Verifique sua compreensão:
(1) Transcreva o trecho do texto sobre fotografia que começa nas palavras "A fotografia tecnicamente" e termina após "de tentativas frustradas.".
(2) Escreva a continuação do texto sobre fotografia, começando logo depois da última frase apresentada.

Texto de origem:
§ §

Cada fotografia tem sua história. Para meu primeiro livro, o editor sugeriu que eu escolhesse 100 das minhas preferidas. O livro saiu com 400 imagens… (rsrsrsrsrs). É que cada história dessas tem um significado existencial diferente: dificuldade de conseguir ver animal em seu ambiente selvagem, dificuldade técnica, custos para conseguir a fotografia, resultado final alcançado, tempo que demorei para conseguir a imagem, enfim, um monte de coisas que fazem de cada foto algo especial. E, nem sempre, a fotografia que o fotógrafo mais “ama” é a mais bonita que ele tem. Mas, posso destacar uma que me impacta muito até hoje é minha primeira fotografia publicada em uma revista especializada em fotos. É de um lobo-guará selvagem em seu ambiente de Cerrado. Só consegui essa foto depois de correr atrás dele, pelo meio do mato, de chinelo (eu não estava preparado para fotografar lobos naquele dia…), por quase uma hora. Quando voltei para o carro, andando com capim pela altura da cintura, estava com os pés e as pernas em frangalhos, sangrando, furados e arranhados por espinhos, e só então fui me dando conta de que podia ter sido picado uma uma cobra ou me machucado mais… (rsrsrsrs) mas estava com a fotografia do lobo gravada na memória da câmera (rsrsrsrs). 
 
– Há alguma fotografia que gerou uma maior dificuldade de produção? 
A fotografia tecnicamente mais difícil que eu tenho é de um cupim voador solitário, tirada por volta da meia-noite, em ambiente natural, depois de uma chuva no mato. Parece uma fotografia boba e sem-graça para quem não entende de fotografia, mas a dificuldade de focagem do inseto em voo para conseguir uma foto com iluminação e foco adequados custou quase três horas de tentativas frustradas.

§ §

Entradas de dados coletadas:
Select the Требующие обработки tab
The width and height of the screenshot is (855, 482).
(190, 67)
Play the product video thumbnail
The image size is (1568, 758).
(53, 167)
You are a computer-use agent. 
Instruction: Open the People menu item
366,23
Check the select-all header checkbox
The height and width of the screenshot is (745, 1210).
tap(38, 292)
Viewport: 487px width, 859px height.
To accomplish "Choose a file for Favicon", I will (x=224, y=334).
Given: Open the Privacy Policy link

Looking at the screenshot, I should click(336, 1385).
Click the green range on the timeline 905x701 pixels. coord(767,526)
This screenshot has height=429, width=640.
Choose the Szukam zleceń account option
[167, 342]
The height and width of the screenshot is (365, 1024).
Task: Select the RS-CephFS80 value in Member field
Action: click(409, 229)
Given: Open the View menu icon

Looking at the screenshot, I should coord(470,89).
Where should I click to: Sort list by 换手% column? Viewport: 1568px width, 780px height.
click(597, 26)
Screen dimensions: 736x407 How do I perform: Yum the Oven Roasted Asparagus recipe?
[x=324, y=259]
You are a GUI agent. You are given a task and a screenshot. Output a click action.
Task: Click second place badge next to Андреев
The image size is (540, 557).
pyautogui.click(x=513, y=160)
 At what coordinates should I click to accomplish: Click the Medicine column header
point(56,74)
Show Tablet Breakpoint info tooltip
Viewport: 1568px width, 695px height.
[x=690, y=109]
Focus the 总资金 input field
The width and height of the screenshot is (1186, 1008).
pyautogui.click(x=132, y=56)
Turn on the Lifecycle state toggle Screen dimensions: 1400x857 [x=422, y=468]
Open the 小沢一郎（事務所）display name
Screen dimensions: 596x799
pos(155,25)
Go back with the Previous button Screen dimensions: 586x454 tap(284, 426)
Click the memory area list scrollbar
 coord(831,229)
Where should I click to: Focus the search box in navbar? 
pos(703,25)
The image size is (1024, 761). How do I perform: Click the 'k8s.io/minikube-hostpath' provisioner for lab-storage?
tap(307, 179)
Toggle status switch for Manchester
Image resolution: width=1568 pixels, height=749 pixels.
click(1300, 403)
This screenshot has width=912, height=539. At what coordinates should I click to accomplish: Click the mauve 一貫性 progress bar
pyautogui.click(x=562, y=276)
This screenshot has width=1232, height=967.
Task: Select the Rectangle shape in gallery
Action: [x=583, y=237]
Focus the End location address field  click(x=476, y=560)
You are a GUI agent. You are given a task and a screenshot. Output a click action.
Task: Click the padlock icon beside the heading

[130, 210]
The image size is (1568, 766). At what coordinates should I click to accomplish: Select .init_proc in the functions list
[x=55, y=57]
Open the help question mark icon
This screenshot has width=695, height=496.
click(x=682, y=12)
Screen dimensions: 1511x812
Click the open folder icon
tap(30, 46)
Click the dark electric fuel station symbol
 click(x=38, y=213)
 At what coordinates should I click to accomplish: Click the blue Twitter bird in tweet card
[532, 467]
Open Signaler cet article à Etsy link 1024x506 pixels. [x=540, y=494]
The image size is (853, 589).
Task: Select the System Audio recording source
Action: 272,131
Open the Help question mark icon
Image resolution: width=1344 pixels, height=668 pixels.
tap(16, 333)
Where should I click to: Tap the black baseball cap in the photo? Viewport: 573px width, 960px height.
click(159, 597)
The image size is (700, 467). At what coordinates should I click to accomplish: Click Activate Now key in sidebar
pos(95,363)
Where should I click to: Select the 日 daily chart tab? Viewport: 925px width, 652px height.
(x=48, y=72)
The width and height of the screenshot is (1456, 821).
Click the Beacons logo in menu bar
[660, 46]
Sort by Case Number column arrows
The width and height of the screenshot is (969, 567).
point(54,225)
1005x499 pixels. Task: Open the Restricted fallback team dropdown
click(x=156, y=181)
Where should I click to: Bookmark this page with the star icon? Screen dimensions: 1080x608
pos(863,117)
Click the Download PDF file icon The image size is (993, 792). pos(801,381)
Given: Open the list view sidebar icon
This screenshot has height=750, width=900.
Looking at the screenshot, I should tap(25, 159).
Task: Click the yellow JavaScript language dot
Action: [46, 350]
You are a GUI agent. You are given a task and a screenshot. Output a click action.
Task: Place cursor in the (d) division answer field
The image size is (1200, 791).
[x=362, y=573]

§ §

Lista de respostas:
(1)
A fotografia tecnicamente mais difícil que eu tenho é de um cupim voador solitário, tirada por volta da meia-noite, em ambiente natural, depois de uma chuva no mato. Parece uma fotografia boba e sem-graça para quem não entende de fotografia, mas a dificuldade de focagem do inseto em voo para conseguir uma foto com iluminação e foco adequados custou quase três horas de tentativas frustradas.

(2)
– Pode nos falar de alguns locais em que você fotografou? Há algum que o impactou? Por exemplo, pela beleza, cultura local…
O Brasil é extremamente rico em ambientes naturais belíssimos e em culturas regionais riquíssimas. Já tive o privilégio de fotografar na Amazônia, no Pantanal, em diversos parques naturais brasileiros, enfim, do Norte ao Sul do país, em muitos lugares mesmo. Mas, um dos meus lugares preferidos, por incrível que pareça, é aqui “do lado”: o complexo Serra da Canastra/Serra da Babilônia. As belezas daquele lugar são inesgotáveis para um olhar atento.

Um dos lugares preferidos do professor é o complexo Serra da Canastra/Serra da Babilônia. “As belezas daquele lugar são inesgotáveis para um olhar atento”, observa o fotógrafo de Natureza

 
– Quais foram os principais desafios e aprendizados na sua jornada como fotógrafo de natureza?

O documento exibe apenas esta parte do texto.